Alternative Variations

  • Letters Instead of Digits: The problem could be generalized to a string with alphabetic characters (e.g., lowercase letters 'a'-'z') instead of digits. The condition would then be that every letter in the substring appears the same number of times. The solution approach would be similar: you would use a frequency array of size 26 for letters (or size 52 if considering both lowercase and uppercase), and the prefix sum technique would still apply. The complexity might increase because there are more possible characters, but for moderate string lengths it would still be manageable.
  • Mixed Character Types: If the string can contain any characters (letters, digits, symbols), you can extend the approach by using a hashmap or a large frequency array to count characters. The concept of checking equal frequencies remains the same. Using a dynamic structure like a hashmap for frequencies might slow things down a bit, but the overall approach of using prefix sums (perhaps with an index mapping for characters) would still work.

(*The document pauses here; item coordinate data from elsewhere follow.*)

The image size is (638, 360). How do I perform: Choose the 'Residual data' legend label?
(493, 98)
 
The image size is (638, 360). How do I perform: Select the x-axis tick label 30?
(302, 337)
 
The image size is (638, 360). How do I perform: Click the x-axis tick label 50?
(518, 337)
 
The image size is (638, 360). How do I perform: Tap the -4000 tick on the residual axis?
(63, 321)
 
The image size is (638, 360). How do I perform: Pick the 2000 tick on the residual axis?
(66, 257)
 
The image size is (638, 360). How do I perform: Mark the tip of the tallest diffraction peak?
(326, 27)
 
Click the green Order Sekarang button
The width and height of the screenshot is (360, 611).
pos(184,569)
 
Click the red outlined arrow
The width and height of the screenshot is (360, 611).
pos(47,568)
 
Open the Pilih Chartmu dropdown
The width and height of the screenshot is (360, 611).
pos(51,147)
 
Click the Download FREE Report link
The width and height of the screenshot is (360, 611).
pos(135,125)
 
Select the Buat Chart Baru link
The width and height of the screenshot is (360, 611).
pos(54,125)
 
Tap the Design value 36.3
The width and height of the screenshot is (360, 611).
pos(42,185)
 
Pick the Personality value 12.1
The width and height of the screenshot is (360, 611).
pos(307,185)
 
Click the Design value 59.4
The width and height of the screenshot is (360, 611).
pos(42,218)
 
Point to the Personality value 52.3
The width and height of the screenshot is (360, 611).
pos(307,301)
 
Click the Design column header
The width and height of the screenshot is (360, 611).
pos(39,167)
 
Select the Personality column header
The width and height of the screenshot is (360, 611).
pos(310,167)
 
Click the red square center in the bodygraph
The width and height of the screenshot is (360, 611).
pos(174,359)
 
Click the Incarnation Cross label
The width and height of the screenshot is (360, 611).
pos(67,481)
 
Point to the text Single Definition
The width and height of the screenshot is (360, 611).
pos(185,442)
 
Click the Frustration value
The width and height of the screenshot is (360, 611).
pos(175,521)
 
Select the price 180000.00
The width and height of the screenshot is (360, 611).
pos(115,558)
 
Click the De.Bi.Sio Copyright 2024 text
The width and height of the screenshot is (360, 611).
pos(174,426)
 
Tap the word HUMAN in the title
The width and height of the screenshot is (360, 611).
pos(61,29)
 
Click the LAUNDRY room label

  • Exact k Frequency (Fixed count): A twist on this problem is if you were asked to find substrings where each unique character appears exactly k times (for a given k). This is actually a known variant (related to “equal count substrings”). In that case, you would look for substrings of length m * k where m distinct characters each appear k times. The approach could involve fixing k and using a sliding window of length that is a multiple of k to count how many valid substrings meet that criterion.
  • Almost Equal Frequency: Another variation could allow a tolerance, for example substrings where each distinct digit's frequency is either x or x+1. This is a more complex variant, but it shows up in problems like reorganizing strings or making frequencies almost equal. Solving that would require careful counting logic beyond exact equality.
  • Subsequence vs Substring: This problem specifically deals with contiguous substrings. If one were to ask for subsequences (not necessarily contiguous) with equal digit frequency, the problem becomes much harder, as combinatorial explosion of subsequences would need different techniques (usually not feasible to brute force for large strings).

In summary, the idea of ensuring equal frequency has broad applications. The approach of counting frequencies and using prefix sums or hashing can be adapted to many of these variations with appropriate adjustments.